Saturday 14 January 2012

あと1000日?

Copyright © 2012 PA


1月8日、BBCのインタビューでデビッド・キャメロン英首相(写真左)はスコットランド独立をめぐり自説を展開しました。曰く、宙ぶらりん状態の独立問題はスコットランド経済の先行きを不透明にし、スコットランドに対する投資活動を鈍らせるため、経済的に悪影響を与える。

スコットランド人自身が、独立をめぐる住民投票がいつになるのか、投票がどのような問いの形式になるのか、そして誰の責任でそれが行われるのか、あまりよくわかっていない。これはとても不公平なことです。……したがって近いうちに我々英政府が法的な状況を明確にし、「それではこれこれこういう公平かつ明確なやり方でこの問題を解決しましょう」と提案する必要があるでしょう。

と発言しました。このキャメロン発言に対して、スコットランド政府のアレックス・サモンド首相(写真右)は「スコットランドの民主主義に対する介入である」と批判し、独立をめぐる住民投票はあくまでスコットランド人の問題であり、いつどのように投票を行うのかはスコットランド人が決めることであると述べました。

キャメロン英首相はスコットランド独立に反対であり、独立をめぐる住民投票の開催自体については賛成ですが、それを英政府の主導のもと公平かつ明確な方法で早急に行うべきだと主張しています。一方、サモンド首相は、英政府は住民投票の開催について口をはさむべきではない、住民投票はスコットランド政府の責任で行い、英政府はそれを妨げることはできないという考えのようです。

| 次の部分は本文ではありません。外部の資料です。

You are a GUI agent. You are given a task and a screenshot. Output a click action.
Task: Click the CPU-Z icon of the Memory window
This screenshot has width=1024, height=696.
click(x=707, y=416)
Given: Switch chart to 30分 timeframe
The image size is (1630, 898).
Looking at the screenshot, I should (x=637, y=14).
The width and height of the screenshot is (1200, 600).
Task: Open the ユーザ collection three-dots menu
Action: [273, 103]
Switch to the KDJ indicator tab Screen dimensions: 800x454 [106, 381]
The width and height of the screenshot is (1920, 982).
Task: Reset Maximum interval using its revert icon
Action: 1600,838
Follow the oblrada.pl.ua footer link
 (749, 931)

このやりとりの背景には政治的駆け引きがあります。スコットランドでは2011年5月の選挙でスコットランド国民党(Scottish National Party = SNP)が過半数以上の議席を獲得し、第一党に躍り出ました。SNPの党公約はスコットランドの独立をめぐる住民投票を開催し独立を目指すことですから、SNPとしては、2011年5月の選挙結果はスコットランド国民が独立のための住民 投票開催を望んでいる、という解釈が可能になります。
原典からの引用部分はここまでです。